The URL Scraper Model in PromptForm allows you to scrape content from websites for use in various prompts and workflows. This documentation provides a guide on setting up the scraper, including useful configurations and techniques to handle common challenges.

Basic Usage

  1. Input Field Configuration

  • When configuring the scraper, start by adding an input field for the URL. In PromptForm, you can't reference this field using the @ symbol due to its field type limitations. Instead, reference it using the input field number, such as #input1. Even if you name the field (e.g., "Landing Page URL"), you still need to refer to it as #input1.

  1. URL Scraper Setup

  • Once you have the input field, add a prompt to scrape the page content. Simply reference the URL by input field number (#input1), and the scraper will begin extracting content from the provided URL.

  1. Paths and Parameters

  • For most typical use cases, you can leave paths and parameters empty. These are primarily useful if more advanced scraping logic is needed.
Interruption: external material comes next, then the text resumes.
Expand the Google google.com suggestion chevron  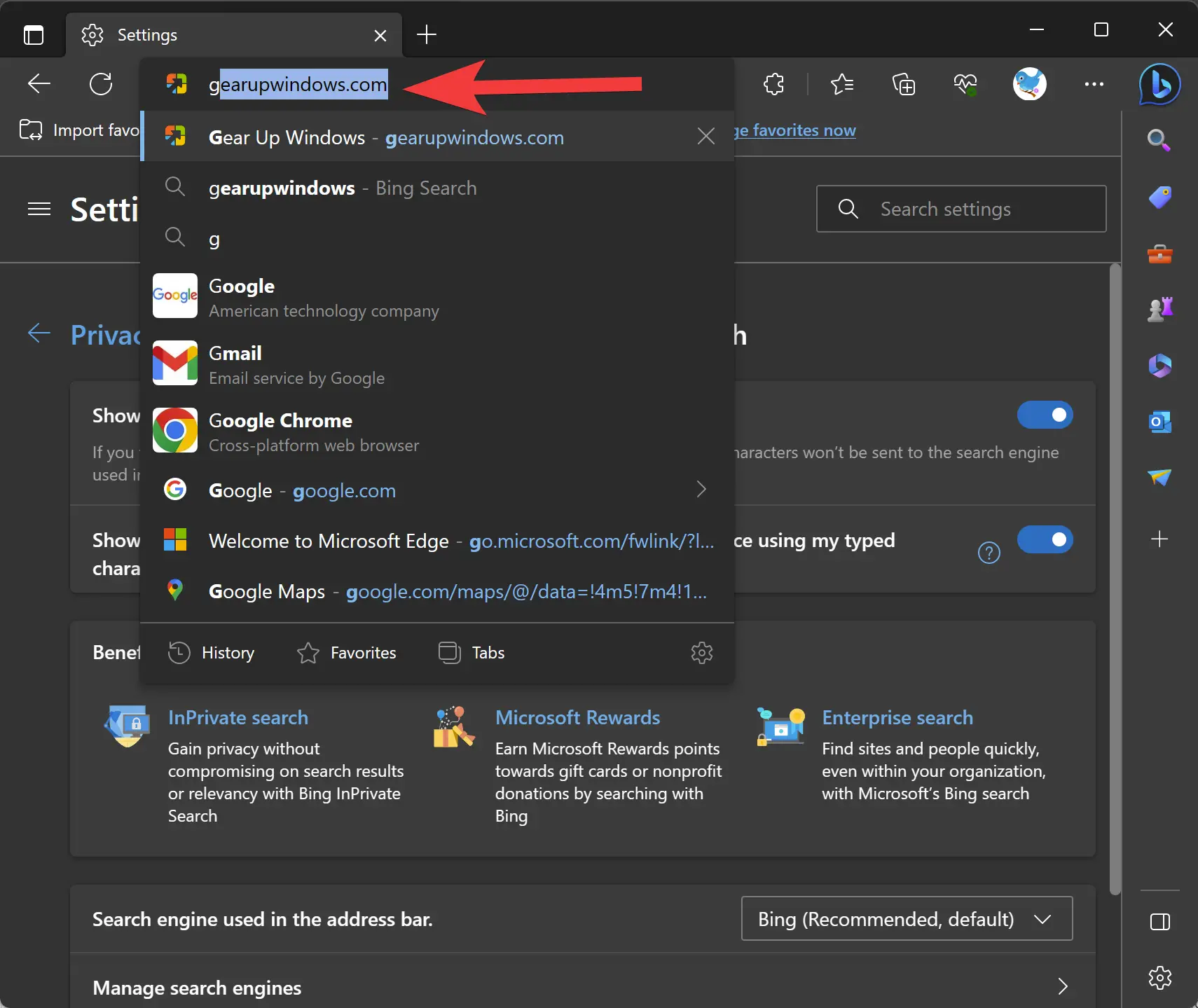tap(702, 490)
Advanced Configuration Tips

  1. Chrome Headless vs. Default

  • The URL scraper has the option to use Chrome headless mode, which often yields better results when scraping pages with JavaScript-heavy content. If scraping with the default method fails, try enabling Chrome headless mode.

  1. User-Agent Header

  • For some sites, you may need to modify the 

    • Example User-Agent: 
      Mozilla/5.0 (Windows NT 10.0; Win64; x64) AppleWebKit/537.36 (KHTML, like Gecko) Chrome/123.0.0.0 Safari/537.36 
      You can find User-Agent examples by searching "user agents for scraping" online. Copy and paste a User-Agent string to make the scraper appear like a normal browser.
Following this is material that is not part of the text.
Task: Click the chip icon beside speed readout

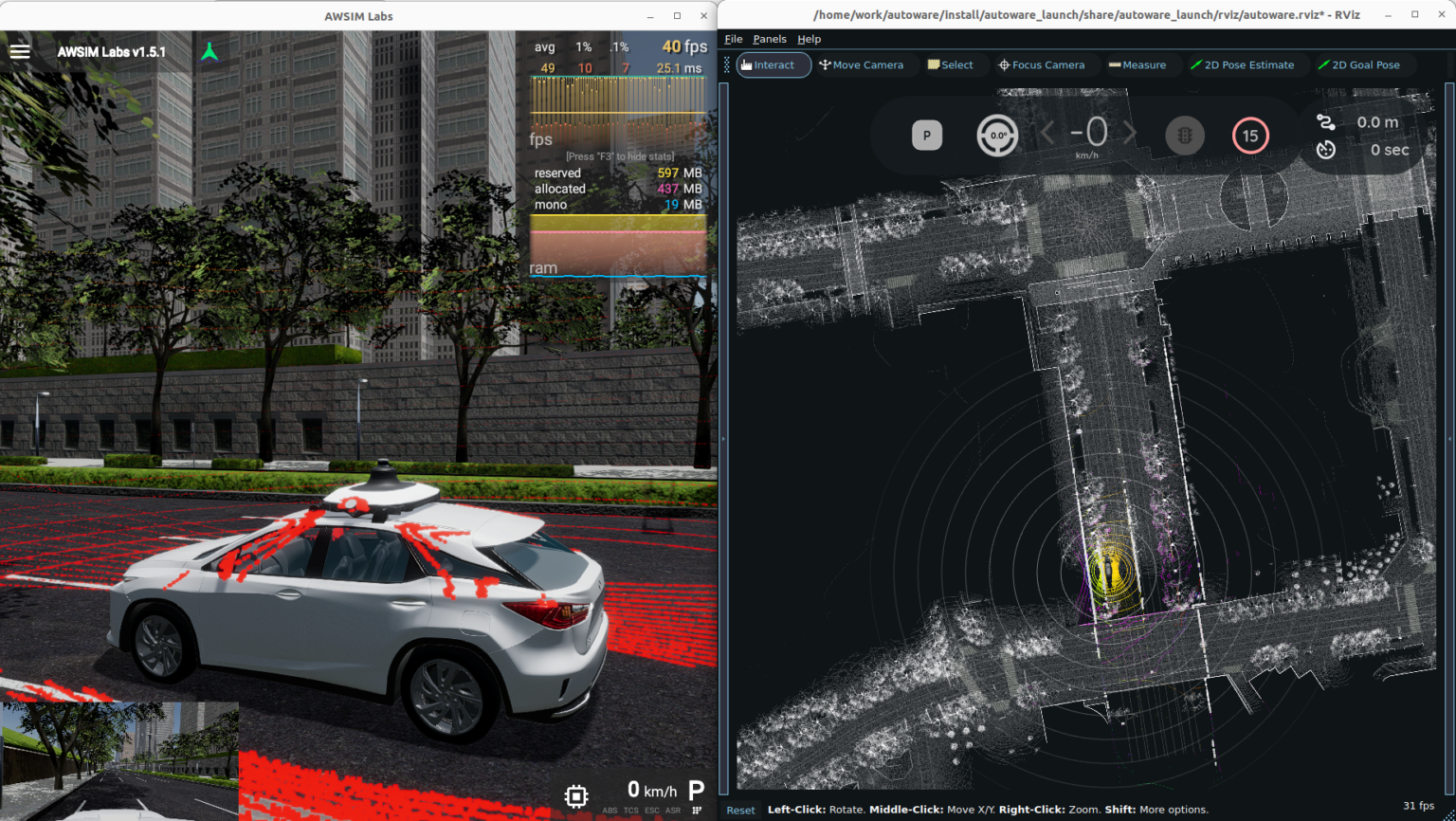Action: click(576, 794)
  1. Scraping Modes: Text-Only vs. Full Content

  • You can configure the scraper to extract full HTML content or text-only content.

    • Full Content: Extracts the entire HTML, including scripts and tags.
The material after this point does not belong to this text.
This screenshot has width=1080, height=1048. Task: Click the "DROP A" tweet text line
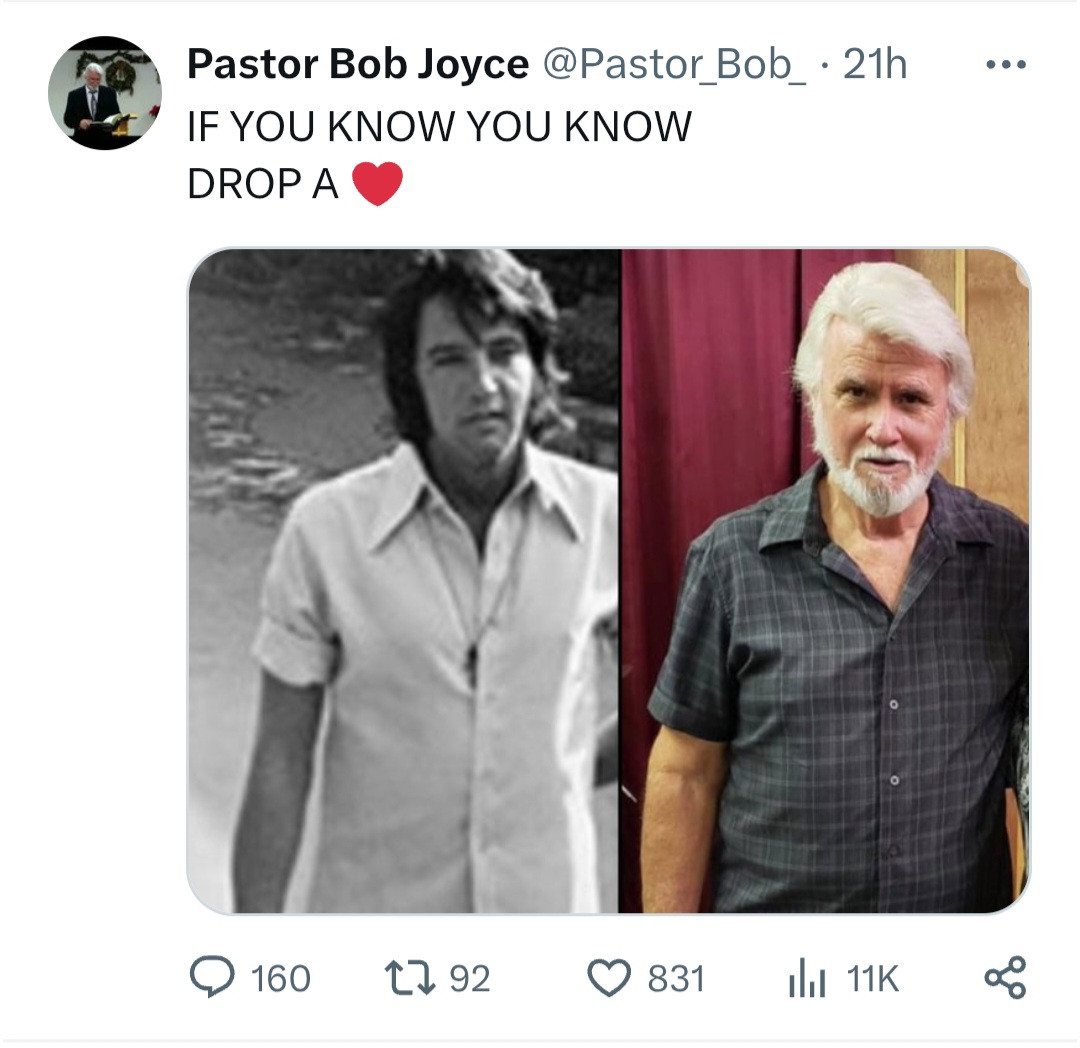click(263, 184)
    • Text Only: Extracts visible text, ignoring HTML tags.

  1. CSS Selector for Targeting Content

  • You can use the body CSS selector to specifically target text inside the <body> tag. This is useful if you only want the main textual content and not other elements like scripts or metadata.

Alternative Scraping Solutions

  1. Jina.ai Reader

  • Jina.ai offers a free service, called Reader, that converts webpage content into a more readable format (similar to markdown).

    • To use it, simply prepend https://r.jina.ai/https:// to your target URL.

    • Example: If your input URL is example.com, set the scrape URL to https://r.jina.ai/https://example.com. This can help provide cleaner, easier-to-use content.

  1. Jina.ai Search Endpoint

  • https://s.jina.ai/When%20was%20Jina%20AI%20founded%3F. You can use parameters to refine your searches and get specific sections of content, such as search results or queries.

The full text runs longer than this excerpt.